In my time here, again, I have been harassed several times. I can count about ten men who have blatantly asked me to sleep with them. Once even, one of the guys inappropriately caressed my breasts. I didn’t realise it until much later, and when I did, I never spoke to him again. You see, while I might have wanted to report him, a friend of mine warned me that it would tarnish my name among my fellow employees and that I would make him get fired yet he had a whole family to take care of.
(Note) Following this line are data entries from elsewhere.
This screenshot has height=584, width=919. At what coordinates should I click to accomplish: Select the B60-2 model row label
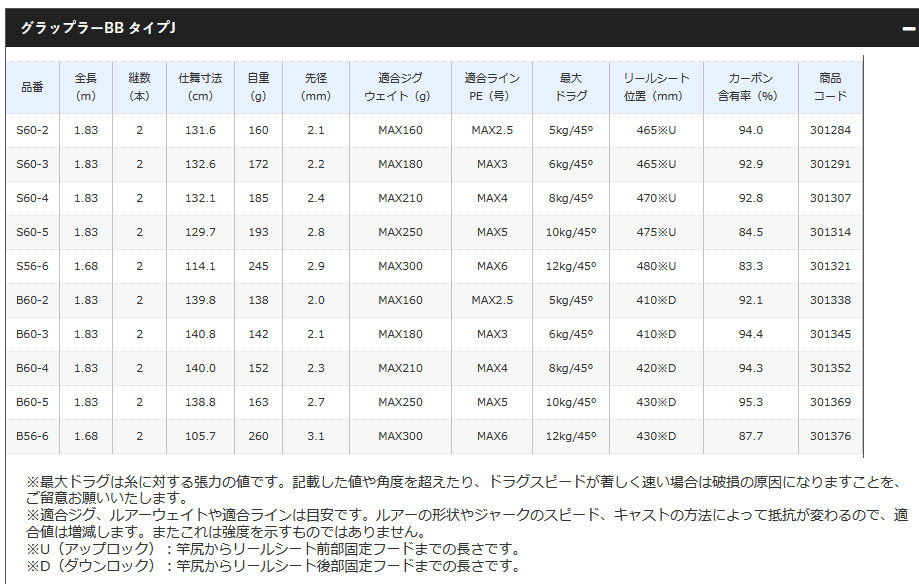coord(32,300)
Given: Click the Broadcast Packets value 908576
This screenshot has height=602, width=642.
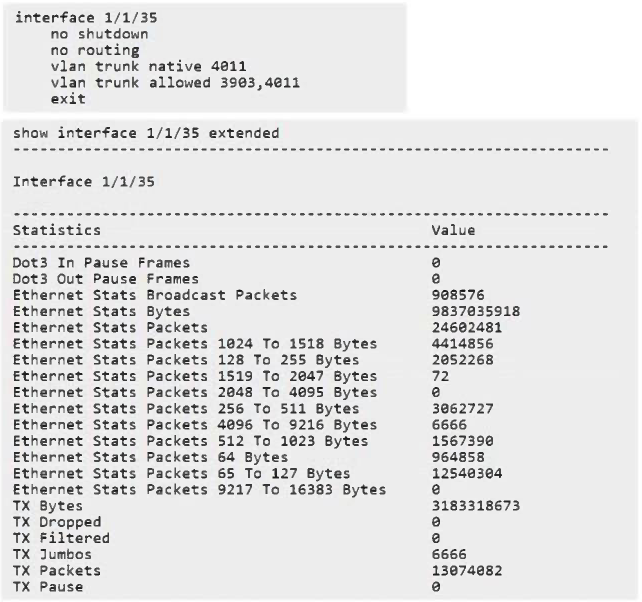Looking at the screenshot, I should [x=458, y=295].
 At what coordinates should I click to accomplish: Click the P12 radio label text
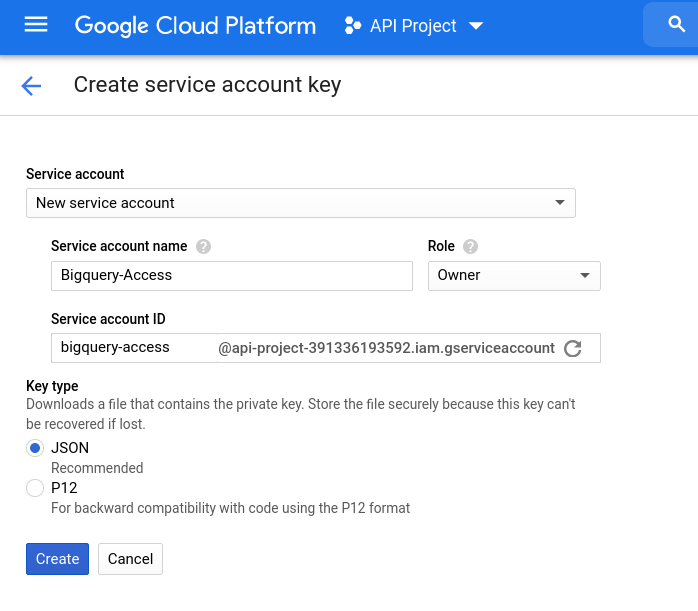coord(64,488)
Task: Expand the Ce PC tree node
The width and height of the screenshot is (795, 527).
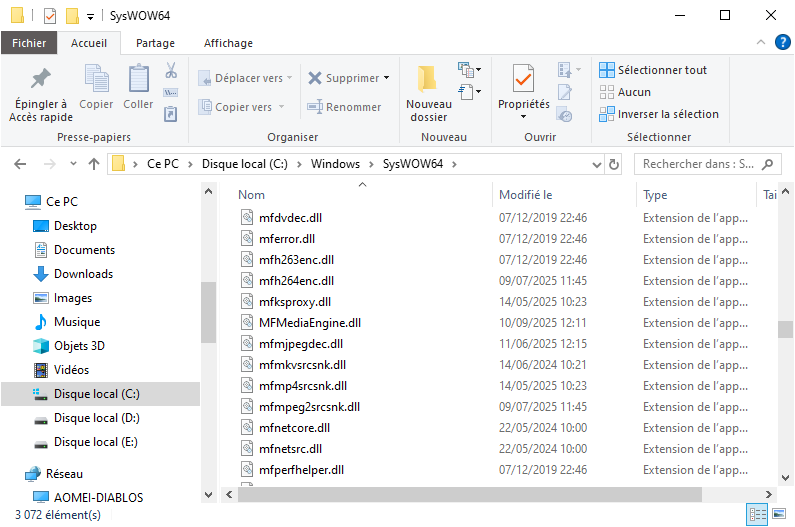Action: point(13,201)
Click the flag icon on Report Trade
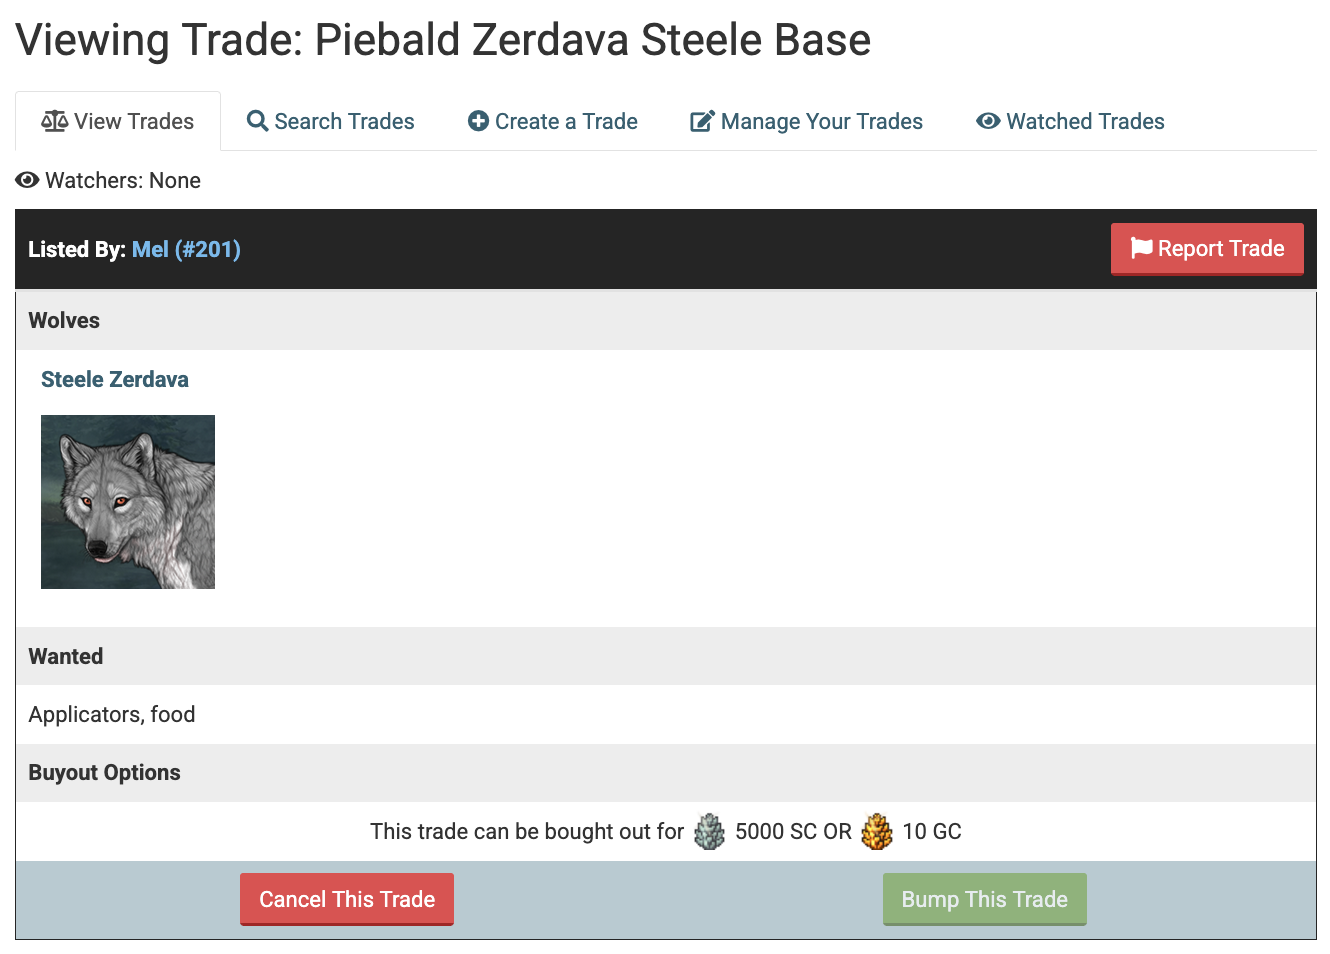The height and width of the screenshot is (954, 1330). click(1141, 248)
I can’t wear a dress to the office either. When I first started working here I would, but after a few months down the line, I vowed to stop. Why? They made me feel vulnerable. Everyone would notice me. I felt as though I was accessible, and that it was easier for a man to get to my private parts. But when they ask why I don’t wear dresses, I smile innocently and change the topic.

I’m finally done with work, and at 4 pm, Johnson, the guy who asked me out on a date, calls. He says that he’s waiting outside the gate. I start to panic. Some part of me isn’t comfortable being in his car. I don’t know him that way. The only reason I said yes to him was that he’s a friend of a friend, and so I hope that at least that will make him act right.
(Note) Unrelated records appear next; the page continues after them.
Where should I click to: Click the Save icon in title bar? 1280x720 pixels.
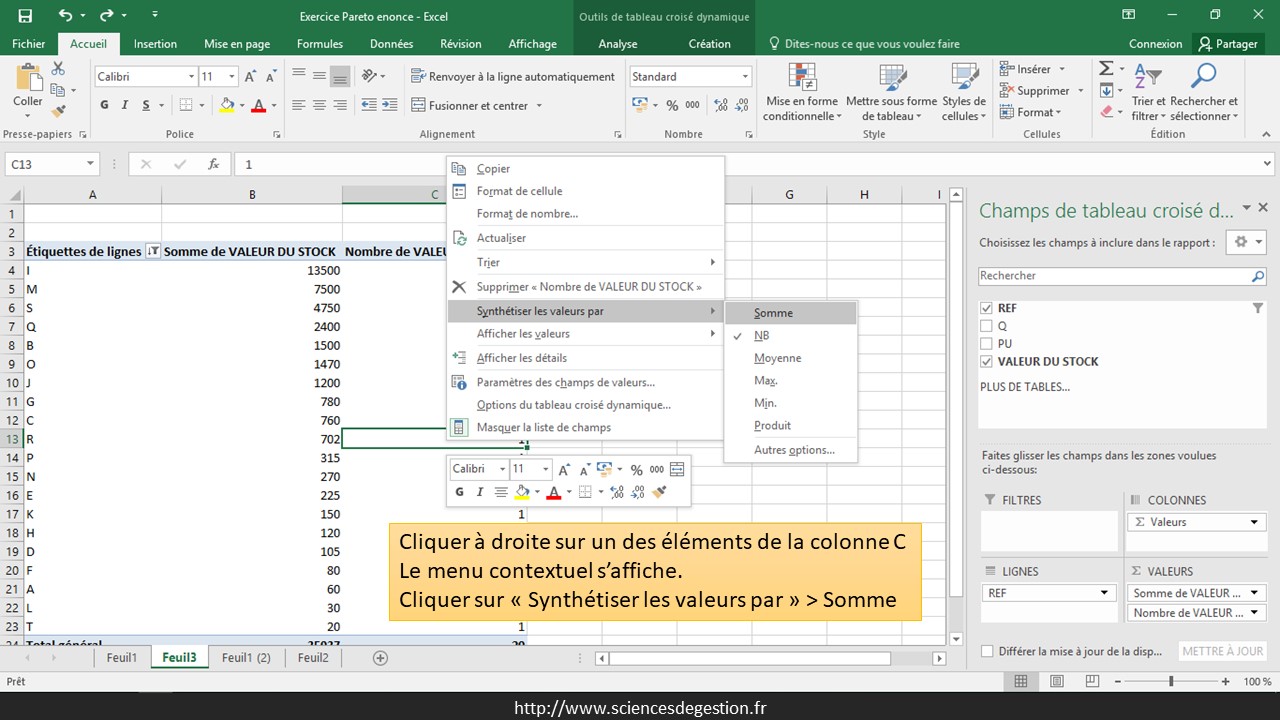(25, 15)

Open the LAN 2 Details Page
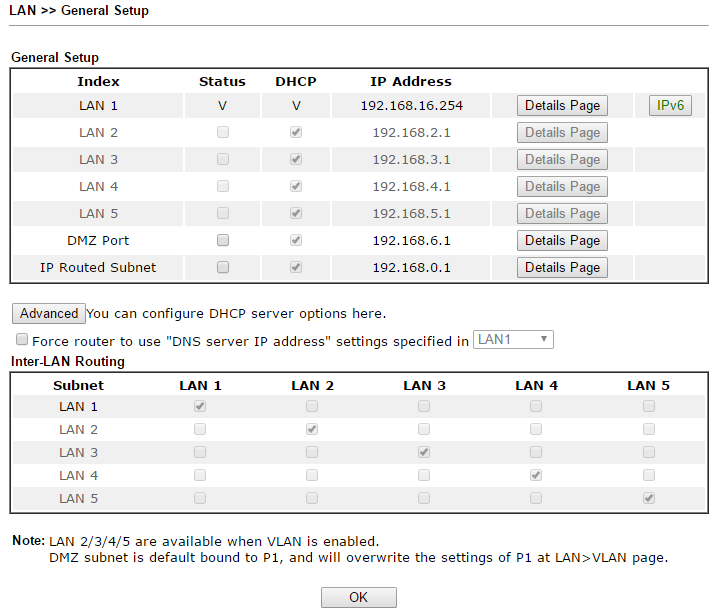click(562, 133)

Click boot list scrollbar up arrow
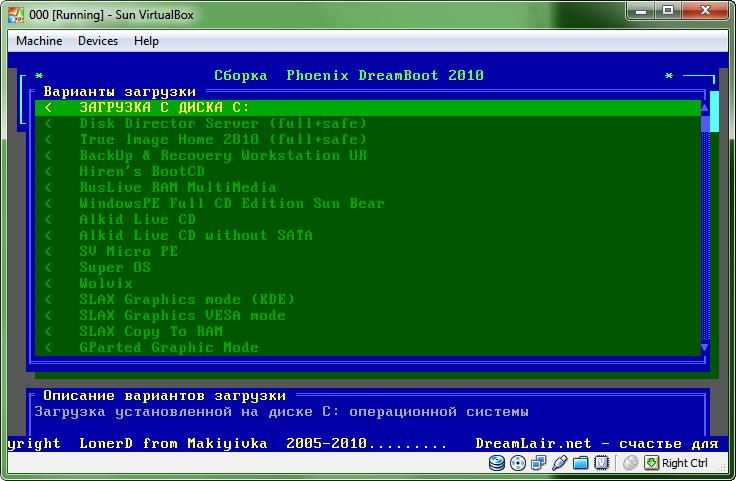(704, 107)
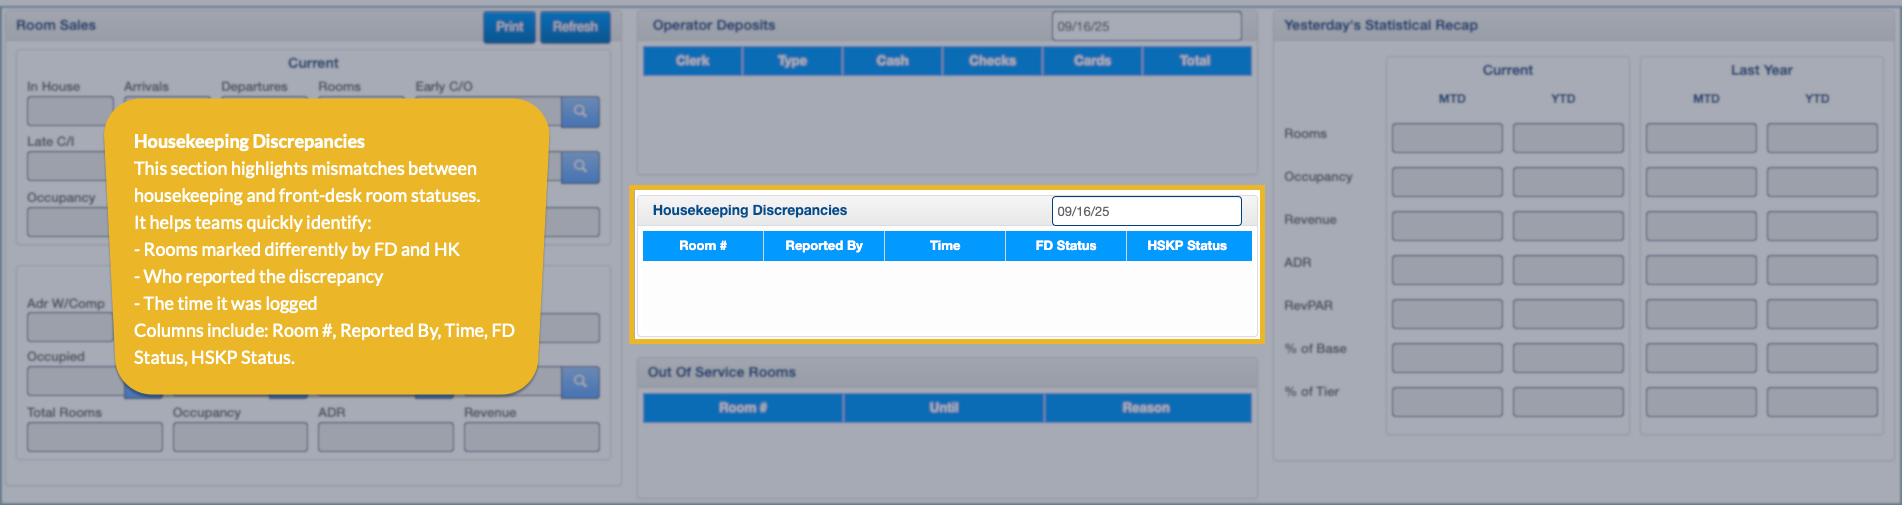
Task: Open the Operator Deposits date field
Action: (1146, 26)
At the end of the date he offers to drop me at home, and I completely refuse. I don’t want him to know where I live. Maybe I have trust issues with men, but you can’t blame me. Prevention is better than cure. So I decide to order an Uber. It makes no sense that I should be comfortable in a stranger’s car, but that’s just how it is. Even though he is offended, I stick to my word. I’m taking an Uber home.

The Uber arrives five minutes later, and I instinctively check that the child lock is off. I seat on the back left seat so that if the driver tries anything, at least I can see him and act as fast as I possibly can. As I walk through the gate of my estate, the watchman stares at me suspiciously.

“Leo huwezi kunisalimia madam? Ama ni kwa sababu umetoka kwa gari? Na vile uko smart madam…” He asks, and again, I ignore and walk right past him.

I get into the house and breathe a sigh of relief.

“Thank you, for arriving here safely,” I say to myself.